• _LAVORO RICHIESTO_:
Restituisci ogni riga delle voci in cui compare la parola "checkbox".
::::::::::
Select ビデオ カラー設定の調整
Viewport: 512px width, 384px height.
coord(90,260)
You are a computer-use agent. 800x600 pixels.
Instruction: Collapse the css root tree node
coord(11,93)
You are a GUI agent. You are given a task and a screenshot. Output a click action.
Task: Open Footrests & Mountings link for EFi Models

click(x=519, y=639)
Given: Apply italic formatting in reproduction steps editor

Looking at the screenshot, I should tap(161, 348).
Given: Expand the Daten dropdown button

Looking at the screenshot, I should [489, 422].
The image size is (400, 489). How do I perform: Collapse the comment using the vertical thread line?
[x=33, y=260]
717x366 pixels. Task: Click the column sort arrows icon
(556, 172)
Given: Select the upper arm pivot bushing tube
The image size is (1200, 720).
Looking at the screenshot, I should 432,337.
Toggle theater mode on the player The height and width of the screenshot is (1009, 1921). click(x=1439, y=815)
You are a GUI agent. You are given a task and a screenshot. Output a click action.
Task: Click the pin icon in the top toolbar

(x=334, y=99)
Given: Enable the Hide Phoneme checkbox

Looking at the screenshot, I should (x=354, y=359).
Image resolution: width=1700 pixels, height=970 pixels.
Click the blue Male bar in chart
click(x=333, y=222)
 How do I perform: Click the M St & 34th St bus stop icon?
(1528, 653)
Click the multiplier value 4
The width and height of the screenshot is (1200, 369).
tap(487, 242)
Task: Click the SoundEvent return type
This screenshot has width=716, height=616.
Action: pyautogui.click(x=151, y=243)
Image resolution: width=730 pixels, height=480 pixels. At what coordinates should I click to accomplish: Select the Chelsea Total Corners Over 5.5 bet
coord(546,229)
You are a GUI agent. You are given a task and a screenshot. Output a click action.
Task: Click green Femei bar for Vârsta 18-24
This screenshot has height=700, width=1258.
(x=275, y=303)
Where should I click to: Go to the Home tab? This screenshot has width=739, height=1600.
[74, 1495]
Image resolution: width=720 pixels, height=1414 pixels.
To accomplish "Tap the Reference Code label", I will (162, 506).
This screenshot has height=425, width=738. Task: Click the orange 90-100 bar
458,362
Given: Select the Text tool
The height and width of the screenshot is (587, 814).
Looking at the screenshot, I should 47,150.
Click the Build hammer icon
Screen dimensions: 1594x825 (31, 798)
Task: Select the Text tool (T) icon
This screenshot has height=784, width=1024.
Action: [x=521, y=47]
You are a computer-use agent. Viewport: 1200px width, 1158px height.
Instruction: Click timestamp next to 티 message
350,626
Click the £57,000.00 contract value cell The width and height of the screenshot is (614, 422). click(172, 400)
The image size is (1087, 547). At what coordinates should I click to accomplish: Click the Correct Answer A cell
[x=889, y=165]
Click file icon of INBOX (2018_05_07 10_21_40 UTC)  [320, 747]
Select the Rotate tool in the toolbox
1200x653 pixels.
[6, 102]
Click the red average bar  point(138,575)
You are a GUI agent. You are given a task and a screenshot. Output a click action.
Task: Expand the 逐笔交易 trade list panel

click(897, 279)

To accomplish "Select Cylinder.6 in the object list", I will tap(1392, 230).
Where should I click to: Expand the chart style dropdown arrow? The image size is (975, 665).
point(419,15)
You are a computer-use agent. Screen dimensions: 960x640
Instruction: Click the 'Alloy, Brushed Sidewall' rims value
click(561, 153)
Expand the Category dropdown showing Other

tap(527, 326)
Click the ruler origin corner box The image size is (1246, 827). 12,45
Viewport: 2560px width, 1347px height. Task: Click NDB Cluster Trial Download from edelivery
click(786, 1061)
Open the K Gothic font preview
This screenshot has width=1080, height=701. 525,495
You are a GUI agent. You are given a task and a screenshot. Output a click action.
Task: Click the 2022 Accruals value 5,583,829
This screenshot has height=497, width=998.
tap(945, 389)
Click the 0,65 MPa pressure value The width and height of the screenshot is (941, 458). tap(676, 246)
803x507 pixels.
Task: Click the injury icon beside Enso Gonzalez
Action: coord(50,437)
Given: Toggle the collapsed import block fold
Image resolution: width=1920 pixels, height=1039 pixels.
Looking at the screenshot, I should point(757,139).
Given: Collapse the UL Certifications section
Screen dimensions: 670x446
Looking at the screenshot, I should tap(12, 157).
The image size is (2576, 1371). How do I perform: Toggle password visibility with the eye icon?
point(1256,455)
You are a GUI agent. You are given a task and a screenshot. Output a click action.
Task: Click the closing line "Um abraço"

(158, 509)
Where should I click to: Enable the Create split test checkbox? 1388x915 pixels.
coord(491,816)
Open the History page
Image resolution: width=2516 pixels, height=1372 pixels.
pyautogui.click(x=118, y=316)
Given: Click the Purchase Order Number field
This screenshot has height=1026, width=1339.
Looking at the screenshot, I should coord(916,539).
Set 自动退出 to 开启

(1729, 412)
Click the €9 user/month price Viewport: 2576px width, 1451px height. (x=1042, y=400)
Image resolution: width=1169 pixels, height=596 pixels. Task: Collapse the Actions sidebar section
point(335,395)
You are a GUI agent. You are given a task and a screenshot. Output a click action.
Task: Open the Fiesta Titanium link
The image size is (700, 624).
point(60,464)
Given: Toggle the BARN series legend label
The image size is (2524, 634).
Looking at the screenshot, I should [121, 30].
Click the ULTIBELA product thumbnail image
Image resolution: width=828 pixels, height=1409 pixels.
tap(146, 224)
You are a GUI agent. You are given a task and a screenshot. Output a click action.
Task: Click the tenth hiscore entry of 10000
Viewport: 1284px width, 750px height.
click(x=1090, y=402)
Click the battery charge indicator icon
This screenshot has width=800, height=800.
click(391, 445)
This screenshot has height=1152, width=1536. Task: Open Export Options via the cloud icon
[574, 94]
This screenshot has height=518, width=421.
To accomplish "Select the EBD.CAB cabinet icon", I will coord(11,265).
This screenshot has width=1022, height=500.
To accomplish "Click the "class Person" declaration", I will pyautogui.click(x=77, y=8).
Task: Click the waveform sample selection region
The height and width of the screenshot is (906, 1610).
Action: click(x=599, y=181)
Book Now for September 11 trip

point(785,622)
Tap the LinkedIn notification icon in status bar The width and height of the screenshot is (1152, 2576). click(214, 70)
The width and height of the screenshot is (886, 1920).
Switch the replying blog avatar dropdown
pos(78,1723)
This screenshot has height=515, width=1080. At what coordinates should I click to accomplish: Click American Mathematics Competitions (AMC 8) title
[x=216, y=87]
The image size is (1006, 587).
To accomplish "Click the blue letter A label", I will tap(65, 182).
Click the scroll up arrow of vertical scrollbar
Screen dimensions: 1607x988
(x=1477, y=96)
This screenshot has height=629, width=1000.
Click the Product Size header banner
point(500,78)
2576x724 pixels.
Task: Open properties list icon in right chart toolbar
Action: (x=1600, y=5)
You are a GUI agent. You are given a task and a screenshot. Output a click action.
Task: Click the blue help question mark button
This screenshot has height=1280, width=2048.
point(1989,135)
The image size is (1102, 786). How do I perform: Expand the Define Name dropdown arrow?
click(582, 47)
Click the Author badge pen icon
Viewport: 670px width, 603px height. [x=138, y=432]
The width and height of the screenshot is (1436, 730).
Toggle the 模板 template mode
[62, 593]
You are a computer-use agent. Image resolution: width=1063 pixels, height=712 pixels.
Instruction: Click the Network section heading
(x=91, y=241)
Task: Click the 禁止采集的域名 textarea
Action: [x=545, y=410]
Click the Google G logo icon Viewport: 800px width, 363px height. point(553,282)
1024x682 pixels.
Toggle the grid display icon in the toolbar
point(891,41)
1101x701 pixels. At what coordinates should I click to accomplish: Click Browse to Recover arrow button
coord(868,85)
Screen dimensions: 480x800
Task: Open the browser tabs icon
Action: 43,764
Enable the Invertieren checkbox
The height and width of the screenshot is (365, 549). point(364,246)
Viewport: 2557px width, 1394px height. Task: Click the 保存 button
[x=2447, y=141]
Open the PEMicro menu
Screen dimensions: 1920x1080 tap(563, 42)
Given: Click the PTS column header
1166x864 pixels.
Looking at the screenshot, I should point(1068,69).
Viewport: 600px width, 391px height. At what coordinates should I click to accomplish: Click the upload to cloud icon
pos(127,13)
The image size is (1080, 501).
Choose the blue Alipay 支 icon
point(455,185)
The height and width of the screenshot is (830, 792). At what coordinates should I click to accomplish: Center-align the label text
::::::::::
• _RISULTATO ESERCIZIO_:
Given: Enable the Hide Phoneme checkbox
Where should I click to: Enable the Create split test checkbox? 1388x915 pixels.
Enable the Invertieren checkbox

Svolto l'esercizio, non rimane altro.